• TASK DESCRIPTION:
The entries below are to be printed again word for word.

• THE DATA:
=== Begin Enclosure ===

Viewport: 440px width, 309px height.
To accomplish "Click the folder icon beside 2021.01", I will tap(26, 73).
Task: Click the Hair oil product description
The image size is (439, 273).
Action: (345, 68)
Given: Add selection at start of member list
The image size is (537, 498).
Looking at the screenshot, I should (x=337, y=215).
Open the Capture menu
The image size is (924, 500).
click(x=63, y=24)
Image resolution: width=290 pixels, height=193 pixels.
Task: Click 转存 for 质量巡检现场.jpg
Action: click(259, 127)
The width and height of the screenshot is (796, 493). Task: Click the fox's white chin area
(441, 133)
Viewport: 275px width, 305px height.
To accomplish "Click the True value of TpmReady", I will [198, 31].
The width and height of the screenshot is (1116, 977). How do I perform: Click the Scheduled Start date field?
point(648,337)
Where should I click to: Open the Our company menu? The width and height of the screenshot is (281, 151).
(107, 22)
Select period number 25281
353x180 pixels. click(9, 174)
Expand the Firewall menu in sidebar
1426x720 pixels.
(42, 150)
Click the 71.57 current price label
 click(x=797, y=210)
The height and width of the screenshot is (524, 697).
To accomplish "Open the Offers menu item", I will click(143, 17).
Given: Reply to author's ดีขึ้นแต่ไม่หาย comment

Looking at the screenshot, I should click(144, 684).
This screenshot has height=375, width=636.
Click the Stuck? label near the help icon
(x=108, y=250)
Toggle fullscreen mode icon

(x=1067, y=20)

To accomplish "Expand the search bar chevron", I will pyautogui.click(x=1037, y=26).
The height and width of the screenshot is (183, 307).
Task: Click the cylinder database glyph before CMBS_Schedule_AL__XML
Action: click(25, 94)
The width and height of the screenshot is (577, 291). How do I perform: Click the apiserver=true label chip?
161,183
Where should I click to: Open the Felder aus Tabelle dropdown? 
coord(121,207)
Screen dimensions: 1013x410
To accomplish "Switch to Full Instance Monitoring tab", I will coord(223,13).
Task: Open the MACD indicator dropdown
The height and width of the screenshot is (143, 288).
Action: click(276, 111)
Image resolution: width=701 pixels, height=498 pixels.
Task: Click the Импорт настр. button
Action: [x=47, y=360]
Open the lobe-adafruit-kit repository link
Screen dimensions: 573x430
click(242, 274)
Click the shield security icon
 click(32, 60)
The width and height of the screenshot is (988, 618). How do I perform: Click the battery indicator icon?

=== End Enclosure ===

• RESULT FOR THIS TASK:
Viewport: 440px width, 309px height.
To accomplish "Click the folder icon beside 2021.01", I will tap(26, 73).
Task: Click the Hair oil product description
The image size is (439, 273).
Action: (345, 68)
Given: Add selection at start of member list
The image size is (537, 498).
Looking at the screenshot, I should (x=337, y=215).
Open the Capture menu
The image size is (924, 500).
click(x=63, y=24)
Image resolution: width=290 pixels, height=193 pixels.
Task: Click 转存 for 质量巡检现场.jpg
Action: click(259, 127)
The width and height of the screenshot is (796, 493). Task: Click the fox's white chin area
(441, 133)
Viewport: 275px width, 305px height.
To accomplish "Click the True value of TpmReady", I will [198, 31].
The width and height of the screenshot is (1116, 977). How do I perform: Click the Scheduled Start date field?
point(648,337)
Where should I click to: Open the Our company menu? The width and height of the screenshot is (281, 151).
(107, 22)
Select period number 25281
353x180 pixels. click(9, 174)
Expand the Firewall menu in sidebar
1426x720 pixels.
(42, 150)
Click the 71.57 current price label
 click(x=797, y=210)
The height and width of the screenshot is (524, 697).
To accomplish "Open the Offers menu item", I will click(143, 17).
Given: Reply to author's ดีขึ้นแต่ไม่หาย comment

Looking at the screenshot, I should click(144, 684).
This screenshot has height=375, width=636.
Click the Stuck? label near the help icon
(x=108, y=250)
Toggle fullscreen mode icon

(x=1067, y=20)

To accomplish "Expand the search bar chevron", I will pyautogui.click(x=1037, y=26).
The height and width of the screenshot is (183, 307).
Task: Click the cylinder database glyph before CMBS_Schedule_AL__XML
Action: click(25, 94)
The width and height of the screenshot is (577, 291). How do I perform: Click the apiserver=true label chip?
161,183
Where should I click to: Open the Felder aus Tabelle dropdown? 
coord(121,207)
Screen dimensions: 1013x410
To accomplish "Switch to Full Instance Monitoring tab", I will coord(223,13).
Task: Open the MACD indicator dropdown
The height and width of the screenshot is (143, 288).
Action: click(276, 111)
Image resolution: width=701 pixels, height=498 pixels.
Task: Click the Импорт настр. button
Action: [x=47, y=360]
Open the lobe-adafruit-kit repository link
Screen dimensions: 573x430
click(242, 274)
Click the shield security icon
 click(32, 60)
The width and height of the screenshot is (988, 618). How do I perform: Click the battery indicator icon?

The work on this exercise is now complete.